An abstracted form of economic interaction that models a fluctuating market system
- By Dylan Greene
This is a genericized version of the Marketplace and Shard system that I designed for No_Stalgia. It’s meant to be an abstracted form of economic interaction that models a fluctuating market system. In No_Stalgia, interacting with the Marketplace is a core gameplay function, which combined with its hacking rules makes for a highly exploitable economy. It may be tempting to include this extra for the sake of being comprehensive, but remember that it should add to whatever you’re designing.
The Market Clock
When players buy and sell goods on the market, they need to make a market roll. Every market roll starts with 1d6 but the economy ebbs and flows over a day which might add or remove dice to the roll.

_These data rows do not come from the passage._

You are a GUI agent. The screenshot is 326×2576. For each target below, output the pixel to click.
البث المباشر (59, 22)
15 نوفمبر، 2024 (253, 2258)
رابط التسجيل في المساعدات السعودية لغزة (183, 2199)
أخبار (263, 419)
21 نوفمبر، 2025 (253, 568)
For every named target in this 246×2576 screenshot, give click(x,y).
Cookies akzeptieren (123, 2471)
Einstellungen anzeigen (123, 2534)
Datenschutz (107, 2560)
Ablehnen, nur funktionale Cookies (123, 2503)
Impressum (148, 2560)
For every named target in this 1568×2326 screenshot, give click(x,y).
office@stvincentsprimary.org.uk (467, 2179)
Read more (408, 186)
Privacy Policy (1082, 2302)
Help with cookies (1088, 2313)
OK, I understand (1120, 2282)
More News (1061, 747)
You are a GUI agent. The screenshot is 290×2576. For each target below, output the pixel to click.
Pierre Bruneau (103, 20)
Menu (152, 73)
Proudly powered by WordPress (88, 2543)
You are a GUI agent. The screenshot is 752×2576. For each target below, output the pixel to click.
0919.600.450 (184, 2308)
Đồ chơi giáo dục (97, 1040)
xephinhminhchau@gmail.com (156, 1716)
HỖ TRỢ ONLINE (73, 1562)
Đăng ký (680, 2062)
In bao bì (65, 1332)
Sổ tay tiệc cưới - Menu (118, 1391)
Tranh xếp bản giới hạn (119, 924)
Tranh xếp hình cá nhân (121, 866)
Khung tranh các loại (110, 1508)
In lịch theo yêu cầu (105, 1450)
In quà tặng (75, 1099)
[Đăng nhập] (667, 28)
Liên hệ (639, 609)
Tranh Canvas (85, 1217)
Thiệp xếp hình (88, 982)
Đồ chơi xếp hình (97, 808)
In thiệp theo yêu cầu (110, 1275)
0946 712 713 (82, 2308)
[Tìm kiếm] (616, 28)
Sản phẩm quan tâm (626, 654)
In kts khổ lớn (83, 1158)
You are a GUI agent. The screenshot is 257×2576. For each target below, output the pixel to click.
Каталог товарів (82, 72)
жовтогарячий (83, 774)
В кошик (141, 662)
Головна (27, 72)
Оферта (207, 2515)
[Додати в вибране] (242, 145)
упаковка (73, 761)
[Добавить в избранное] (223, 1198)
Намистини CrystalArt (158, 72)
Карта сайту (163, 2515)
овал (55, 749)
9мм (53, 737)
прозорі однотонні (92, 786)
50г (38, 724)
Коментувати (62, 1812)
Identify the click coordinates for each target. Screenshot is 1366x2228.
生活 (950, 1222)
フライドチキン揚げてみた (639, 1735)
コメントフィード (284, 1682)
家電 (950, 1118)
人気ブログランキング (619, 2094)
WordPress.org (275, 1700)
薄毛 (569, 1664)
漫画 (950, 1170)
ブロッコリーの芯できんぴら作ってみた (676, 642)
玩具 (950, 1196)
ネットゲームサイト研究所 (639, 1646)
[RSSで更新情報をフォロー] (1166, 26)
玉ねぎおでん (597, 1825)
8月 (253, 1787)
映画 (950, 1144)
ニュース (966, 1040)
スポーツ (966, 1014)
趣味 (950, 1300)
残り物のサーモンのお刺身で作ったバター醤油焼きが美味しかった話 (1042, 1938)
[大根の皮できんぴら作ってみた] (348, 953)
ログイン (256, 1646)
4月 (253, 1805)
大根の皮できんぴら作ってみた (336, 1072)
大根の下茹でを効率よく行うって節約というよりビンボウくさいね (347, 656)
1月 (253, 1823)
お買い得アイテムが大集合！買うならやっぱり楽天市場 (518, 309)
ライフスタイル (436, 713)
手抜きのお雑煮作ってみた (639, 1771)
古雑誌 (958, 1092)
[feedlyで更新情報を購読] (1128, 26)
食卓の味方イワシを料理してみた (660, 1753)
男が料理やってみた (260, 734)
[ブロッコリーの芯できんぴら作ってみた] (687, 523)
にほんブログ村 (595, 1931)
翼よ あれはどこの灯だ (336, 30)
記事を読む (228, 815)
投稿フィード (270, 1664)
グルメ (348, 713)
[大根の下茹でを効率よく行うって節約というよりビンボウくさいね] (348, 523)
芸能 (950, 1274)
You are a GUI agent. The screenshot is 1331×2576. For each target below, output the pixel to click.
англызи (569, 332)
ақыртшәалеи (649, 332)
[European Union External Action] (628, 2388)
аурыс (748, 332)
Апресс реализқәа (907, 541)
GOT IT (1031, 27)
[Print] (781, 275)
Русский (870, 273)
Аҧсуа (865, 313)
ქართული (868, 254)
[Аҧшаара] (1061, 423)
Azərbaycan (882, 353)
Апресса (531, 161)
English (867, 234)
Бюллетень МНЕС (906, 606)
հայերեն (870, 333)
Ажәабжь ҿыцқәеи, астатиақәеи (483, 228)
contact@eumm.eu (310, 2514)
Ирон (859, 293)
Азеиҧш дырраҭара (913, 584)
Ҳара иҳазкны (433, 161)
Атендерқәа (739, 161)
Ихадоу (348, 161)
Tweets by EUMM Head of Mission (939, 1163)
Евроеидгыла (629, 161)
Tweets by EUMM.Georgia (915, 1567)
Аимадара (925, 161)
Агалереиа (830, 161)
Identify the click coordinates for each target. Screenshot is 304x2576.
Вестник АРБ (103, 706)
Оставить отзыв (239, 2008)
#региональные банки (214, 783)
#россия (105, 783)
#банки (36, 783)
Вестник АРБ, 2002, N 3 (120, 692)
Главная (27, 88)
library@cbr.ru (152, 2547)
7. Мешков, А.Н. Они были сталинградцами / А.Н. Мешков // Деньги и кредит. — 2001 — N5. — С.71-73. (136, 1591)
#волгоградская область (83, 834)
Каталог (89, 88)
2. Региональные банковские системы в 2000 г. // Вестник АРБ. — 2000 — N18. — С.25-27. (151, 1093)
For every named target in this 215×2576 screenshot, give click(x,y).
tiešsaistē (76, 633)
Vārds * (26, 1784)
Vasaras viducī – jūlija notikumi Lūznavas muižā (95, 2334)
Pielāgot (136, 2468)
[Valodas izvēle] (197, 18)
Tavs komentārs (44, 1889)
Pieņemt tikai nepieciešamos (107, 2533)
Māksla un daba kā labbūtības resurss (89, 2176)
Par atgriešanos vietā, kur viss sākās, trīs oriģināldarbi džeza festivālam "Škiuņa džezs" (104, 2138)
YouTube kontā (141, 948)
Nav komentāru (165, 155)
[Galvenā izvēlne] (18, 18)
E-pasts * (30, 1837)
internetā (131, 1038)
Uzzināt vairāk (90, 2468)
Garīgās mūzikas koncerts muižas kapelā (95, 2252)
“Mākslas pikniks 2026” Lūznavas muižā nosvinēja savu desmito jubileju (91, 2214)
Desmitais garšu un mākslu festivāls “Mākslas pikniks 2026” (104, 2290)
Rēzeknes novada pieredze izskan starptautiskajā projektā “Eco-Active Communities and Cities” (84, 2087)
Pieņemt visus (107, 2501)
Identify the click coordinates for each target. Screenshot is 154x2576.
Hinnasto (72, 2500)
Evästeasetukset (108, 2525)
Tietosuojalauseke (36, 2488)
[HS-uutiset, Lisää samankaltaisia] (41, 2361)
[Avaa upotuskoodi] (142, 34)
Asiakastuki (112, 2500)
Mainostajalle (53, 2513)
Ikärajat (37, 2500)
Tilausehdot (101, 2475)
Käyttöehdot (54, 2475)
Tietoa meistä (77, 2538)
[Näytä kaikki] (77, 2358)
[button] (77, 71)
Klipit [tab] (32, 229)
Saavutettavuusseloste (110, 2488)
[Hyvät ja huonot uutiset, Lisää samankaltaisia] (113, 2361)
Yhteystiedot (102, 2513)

Players can also spend money to add 1d6 to a roll per money spent.
- Empty: Equilibrium
- One segment: Low (+1d6 when buying, -1d6 when selling )
- Two segments: High (-1d6 when buying, +1d6 when selling)
- Three segments: Low (+1d6 when buying, -1d6 when selling)
- Full clock: High (-1d6 when buying, +1d6 when selling)
The market clock automatically ticks forward once per scene and automatically resets after filling up.
Money is represented in a ten-point scale that’s abstracted for the sake of gameplay. This is very similar to how Blades in the Dark handles money. Design for price points at 1, 2, 4, 6, 8 and 10. A very basic commodity like an average week’s wage can represent 1, while massive expenditures like property can represent 10.
It's helpful to conceptualize your pricing tiers by what players will have to do to earn that amount of money. For example, your basic 1 money tier may be a purse of gold pieces in a high fantasy game that would be a simple quest reward. By contrast, making 10 money would require doing lots of favors for a kingdom or acquiring an extremely valuable treasure.